Tarefas do exercício:
(1) Segundo o texto, que idade tinha Catarina Martins quando o 'Cartaz' noticiou as quatro peças, a 19 de outubro de 1996?
(2) Reescreve como lista JSON de strings as linhas da listagem, desde a linha que contém "The height and" até à linha que contém "at that location.", inclusive. Cada linha é uma string, as linhas em branco ficam de fora e as imagens não entram na resposta.

Texto:

======

Pedro Passos Coelho aparece pela primeira vez no Expresso na edição do 1º de maio de 1987, que chegou às bancas numa sexta-feira (e não no sábado como acontece habitualmente) por causa do feriado do Dia do Trabalhador. Na página 4 do 1º Caderno do Expresso, dirigido por José António Saraiva, ficamos a saber que Passos Coelho filho, então com 22 anos, iria apoiar a "recandidatura de Pedro Vinha" para a Distrital do Porto da Juventude Social Democrata, numa altura em que a liderança nacional da JSD estava a cargo do eurodeputado Carlos Coelho.

Na edição de 10 de junho de 1995, feriado e Dia de Portugal [o 25 de Abril teve uma vida curta como Dia de Portugal], "a jovem advogada Heloísa Apolónia" surgia nas listas do partido "Os Verdes" como candidata às eleições legislativas de 1 de outubro, que haveriam de ser ganhas pelo PS de António Guterres, pondo fim a um longo ciclo governação cavaquista.

PDF "O triunfo da nova geração Carvalhas", clique na imagem para ler o artigo no pdf da página do Expresso n.º1180 de 10 de junho de 1995

O título desta notícia da página 4 apresenta Heloísa Apolónia, que tinha 26 anos, com um dos trunfos "da nova geração de Carvalhas" (Carlos Carvalhos antecedeu Jerónimo de Sousa como secretário-geral do PCP).

Ao contrário de Passos, Jerónimo, Heloísa e Costa, a estreia no Expresso de Catarina Martins, porta-voz do Bloco de Esquerda, deve-se ao teatro e não à intervenção política. Catarina tinha 23 anos quando a 19 de outubro de 1996 o 'Cartaz', suplemento cultural deste jornal, então dirigido por José António Saraiva, noticia quatro peças que vão estar em cena.

======

Materiais fornecidos:
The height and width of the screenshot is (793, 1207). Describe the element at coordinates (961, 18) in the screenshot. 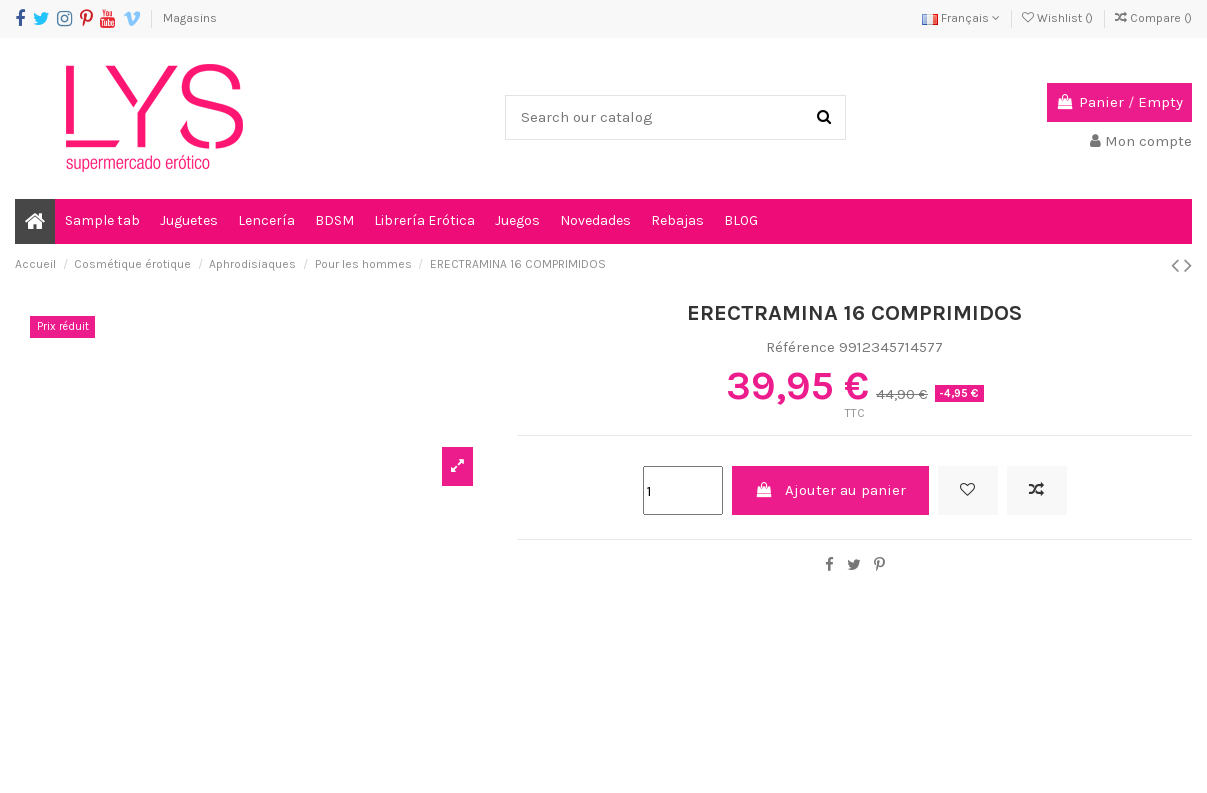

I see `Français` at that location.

======

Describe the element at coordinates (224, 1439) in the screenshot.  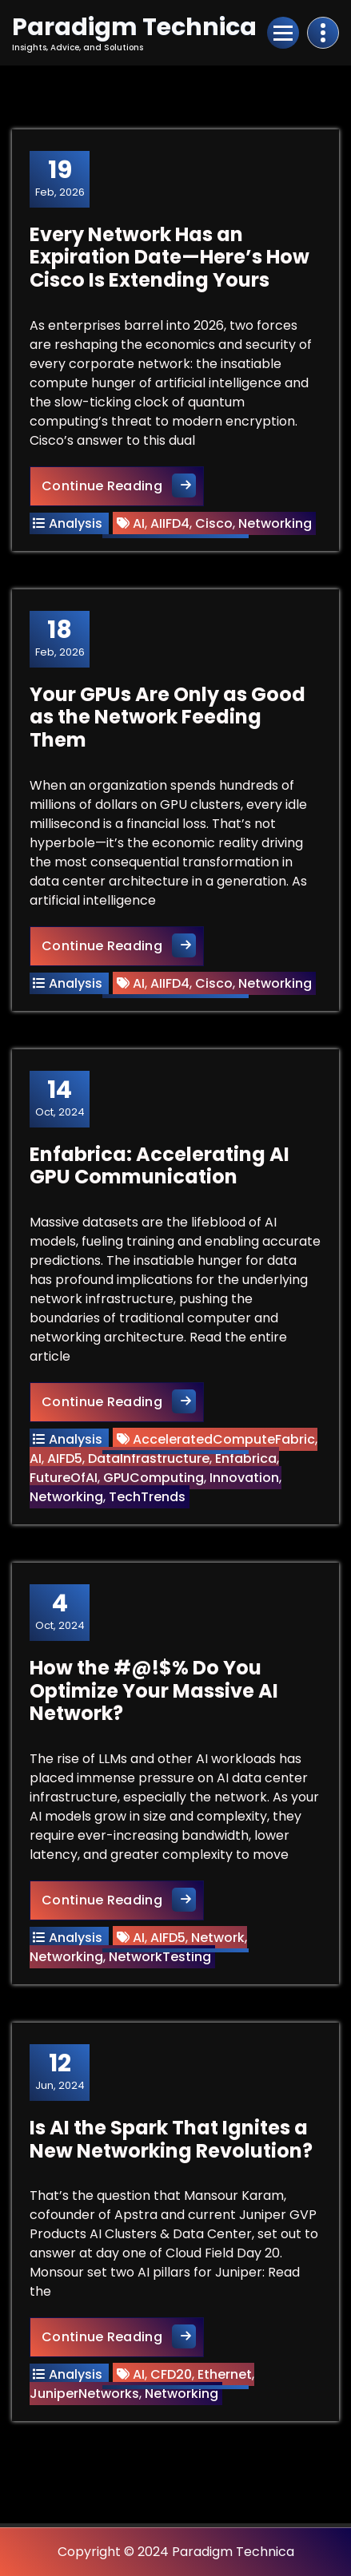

======

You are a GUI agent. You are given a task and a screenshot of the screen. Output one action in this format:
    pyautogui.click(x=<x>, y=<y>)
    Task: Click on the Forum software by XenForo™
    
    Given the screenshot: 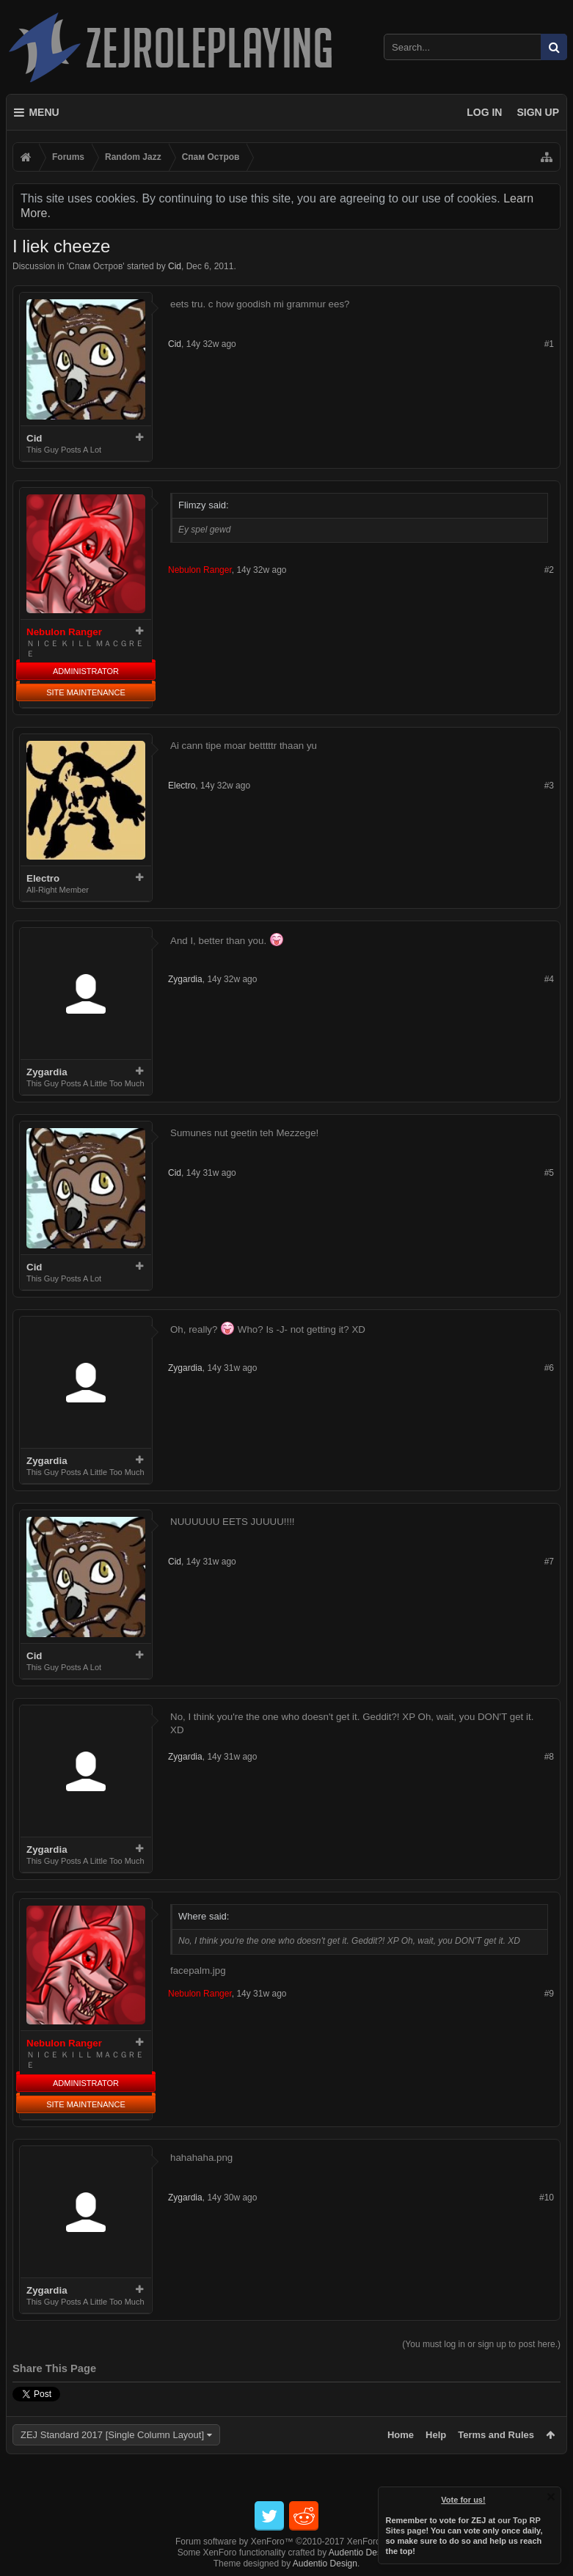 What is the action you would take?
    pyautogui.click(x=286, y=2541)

======

Resultados do exercício:
(1) 23 anos.

(2)
[
  "The height and width of the screenshot is (793, 1207). Describe the element at coordinates (961, 18) in the screenshot. ",
  "I see `Français` at that location."
]